Dr. Altman conducts research in social science informatics, social science research methodology, and American politics, focusing on the intersection of information, technology, and politics; and on the dissemination, preservation, and reliability of scientific knowledge.
His current research interests include information confidentiality; computationally reliable and efficient statistical methods; the collection, sharing, citation and preservation of research data; the creation and analysis of networks of scientific knowledge; and computational methods of redistricting.

Dr. Altman's work has been recognized by the Supreme Court, and national media. His extensively-reviewed book, Numerical Issues in Statistical Computing for the Social Scientist, corrects common computational errors made across the range of social sciences. And his over fifty publications and six open-source software packages span informatics, statistics, computer science, political science, and other social-science disciplines.

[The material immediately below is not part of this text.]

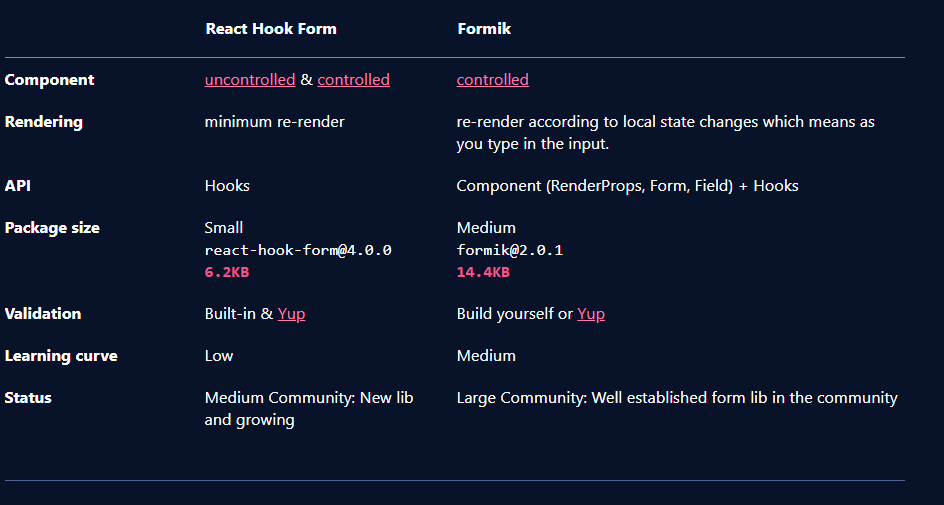Screen dimensions: 944x505
Task: Click the "formik@2.0.1" package name
Action: pyautogui.click(x=509, y=250)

For a full vita see: http://maltman.hmdc.harvard.edu/vita.shtml

Interest in serving on the Coordinating Committee:
Digital preservation has been the focus of the Murray Archive since its creation, and has been a focus of my research for more than a decade.
The NDSA is uniquely positioned to articulate pivotal preservation challenges; to identify emerging preservation practices; and to catalyze a community of practitioners, and scholars in industry, academia, government and memory institutions. I aim to use my experience as a social scientist (by training); a tool developer (by inclination), and a librarian & archivist (by profession) to contribute to assisting NDSA in its mission.

Communities represented:
Academia, social science researchers, data archives.